T細胞老化の評価: ヒト末梢血CD4+およびCD8+ T細胞をtEVと共培養し、老化指標としてSA-β-gal活性、P16、P21、P53タンパク質発現、CD28発現低下、およびSASPサイトカイン (IL-1β、IL-6、IL-8、TNFα) の遺伝子発現を評価した。T細胞の増殖は[³H]-チミジン取り込みアッセイおよびカルボキシフルオレセインスクシンイミジルエステル (CFSE) 標識アッセイで評価した。

分子メカニズム解析:

  • プロテオミクス: 3種の腫瘍細胞株 (A375, MCF7, A549) 由来tEVからタンパク質を抽出し、質量分析法によるプロテオミクス解析を実施した。
  • PD-L1の機能阻害: CRISPR-Cas9システムを用いてA375およびMCF7細胞株のPD-L1発現をノックアウトした。また、抗PD-L1中和抗体でtEVを前処理するか、抗PD-1中和抗体でT細胞を前処理し、PD-L1/PD-1軸の役割を評価した。組換えヒトPD-L1をプレートに結合させ、T細胞老化誘導能を評価した。
  • シグナル伝達経路: DNA損傷マーカー (ATMリン酸化Ser1981, γH2AX, CHK2リン酸化)、CREBリン酸化 (Ser133)、PKAリン酸化をWBで解析した。ATM阻害剤KU55933、PKA阻害剤H89、CREB阻害剤KG501を用いて、これらのシグナル経路のT細胞老化への寄与を検証した。
  • 脂質代謝リプログラミング: コレステロール合成酵素 (HMGCR, HMGCS1, IDI1, SQLE)、コレステロールエステル化酵素 (ACAT1/2)、ホスホリパーゼA2 (cPLA2α) などの脂質代謝関連遺伝子のmRNAおよびタンパク質発現をqPCRおよびWBで解析した。Filipin III染色 (コレステロール) およびOil Red O染色 (脂質滴) により脂質蓄積を評価した。コレステロールおよび脂肪酸の取り込みは、蛍光標識されたNBDコレステロールおよびBODIPY FL C16を用いてフローサイトメトリーで評価した。グルコース代謝は2-NBDG取り込みアッセイで評価した。STAT1/STAT3のリン酸化もフローサイトメトリーで解析した。
  • 薬理学的介入: simvastatin (HMGCR阻害)、avasimibe (ACAT阻害)、MAFP (cPLA2α阻害) を用いて脂質代謝を阻害し、T細胞老化への影響を評価した。

in vivo実験:

  • tEV生成阻害: B16マウス黒色腫モデルにおいて、tEV生成阻害剤GW4869を腫瘍内投与し、腫瘍増殖とT細胞老化への影響を評価した。
  • 養子T細胞移植モデル: Rag2-/-免疫不全マウスに、PD-L1 KOまたはコントロールtEVを注入したヒトCD3+ T細胞を養子移植し、T細胞老化と機能不全を評価した。また、抗PD-L1抗体、KG501、AVA、SIMを投与し、tEV媒介性T細胞老化の予防効果を検証した。
  • 免疫療法との併用: B16マウス黒色腫モデルおよびヒト黒色腫A375/GP100ヌードマウスモデルにおいて、GW4869、CREB阻害剤666-15、simvastatin、または抗PD-L1抗体と、gp100特異的Pmel-1 T細胞を用いた養子T細胞移植療法または抗PD-L1免疫チェックポイント療法との併用効果を評価した。腫瘍サイズ、腫瘍重量、T細胞老化、脂質蓄積、およびエフェクター機能 (IFNγ, パーフォリン産生) を解析した。
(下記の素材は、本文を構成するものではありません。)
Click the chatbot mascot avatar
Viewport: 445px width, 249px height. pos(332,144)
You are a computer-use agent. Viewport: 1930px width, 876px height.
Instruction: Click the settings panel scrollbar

統計解析: GraphPad Prism5ソフトウェアを用いて統計解析を実施した。多群比較には一元配置分散分析 (ANOVA) 後、Dunnettの事後検定を用いた。2群間の比較には対応のあるStudentのt検定を用いた。サンプルサイズが小さく正規分布に適合しない場合はノンパラメトリックt検定を選択した。